A novel carbon-11 PET radiotracer for imaging VAChT in the brain

Objectives Vesicular acetylcholine transporter (VAChT) plays an important role in mediating cholinergic transmission, and it is considered a specific biomarker for neurodegenerative diseases. Compound (-)-TZ6-59 showed high in vitro binding potency and selectivity towards VAChT (K_i-VAChT = 0.78 nM, K_i-σ1 = 990 nM, and K_{i- σ2} >10,000 nM). Here, we report the radiosynthesis and in vivo evaluation of (-)-[¹¹C]TZ6-59 to image VAChT.

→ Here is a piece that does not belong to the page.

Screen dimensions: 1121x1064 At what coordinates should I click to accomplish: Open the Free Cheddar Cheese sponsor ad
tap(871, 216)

Methods The synthesis of (-)-[¹¹C]TZ6-59 was accomplished by alkylating the Boc protected aniline precursor with [¹¹C]CH₃I, followed by the removal of the protective group. Biodistribution studies were performed in male SD rats (300-360 g). Rats were injected with ~300-400 µCi/150 µL of (-)-[¹¹C]TZ6-59 and euthanized at 5, 30 and 60 min post injection; the uptake (%ID/g) in each organ of interest was calculated. Blocking study was performed in rats pretreated with cold TZ4-3-76, a potent VAChT ligand at 2 mg/kg. Dynamic microPET imaging studies were performed in cynomolgus monkeys.

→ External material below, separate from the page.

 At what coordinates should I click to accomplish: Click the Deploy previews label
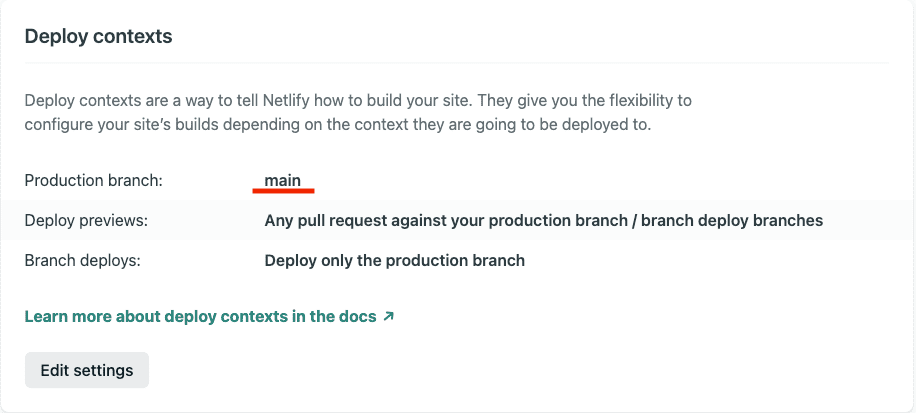86,220
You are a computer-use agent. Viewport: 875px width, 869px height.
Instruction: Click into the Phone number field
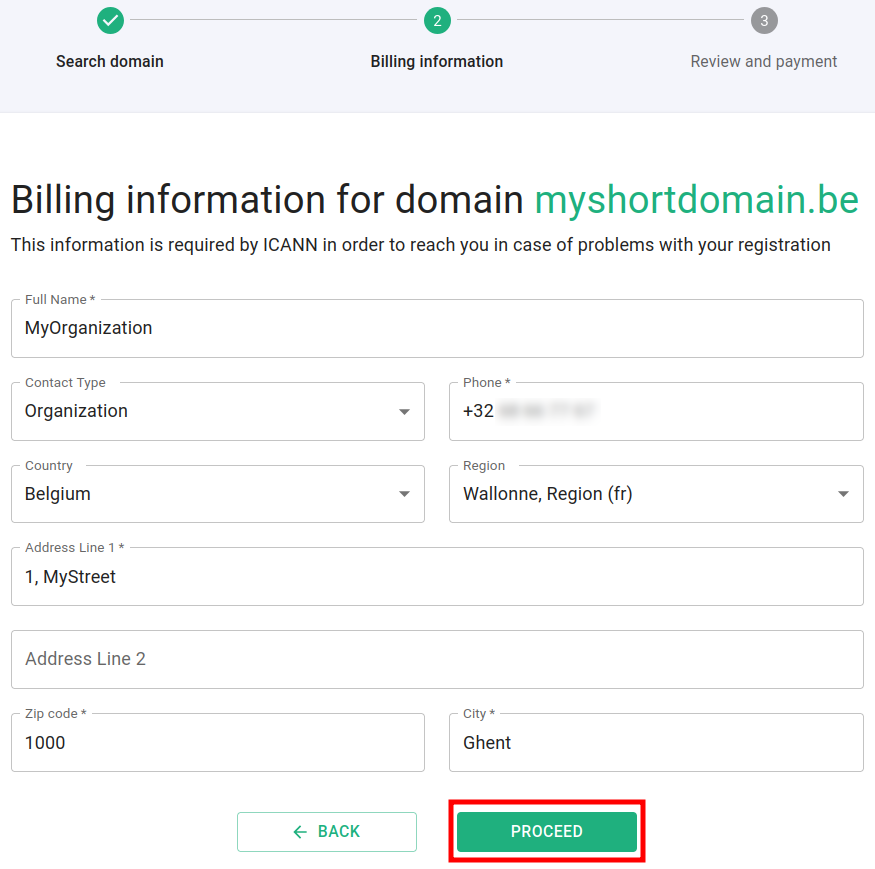tap(656, 411)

Results (-)-[¹¹C]TZ6-59 was synthesized in high chemical (>95%) and radiochemical (>99%) purities, and high specific activity (>0.5 Ci/µmol, EOB) with a yield of 20-25%. Biodistribution studies revealed that (-)-[¹¹C]TZ6-59 is able to cross the rat BBB and specifically accumulate in the VAChT-enriched striatal area; at 60 min, the uptake ratio of striatum vs. cerebellum reached ~5.5-fold. Pretreated with unlabeled TZ4-3-76, striatum uptake of labeled (-)-[¹¹C]TZ6-59 was reduced by ~48%. MicroPET imaging of monkey brains demonstrated that the highest uptake occurs in the striatal area with sufficient contrast ratios vs. reference regions.

Conclusions (-)-[¹¹C]TZ6-59 is a promising PET tracer for imaging VAChT in the brain. Further evaluations will be performed prior to seeking IND and RDRC approval for translational clinical validation in human beings.

Research Support 1R21NS061025-01A2 & 1R01NS075527-01.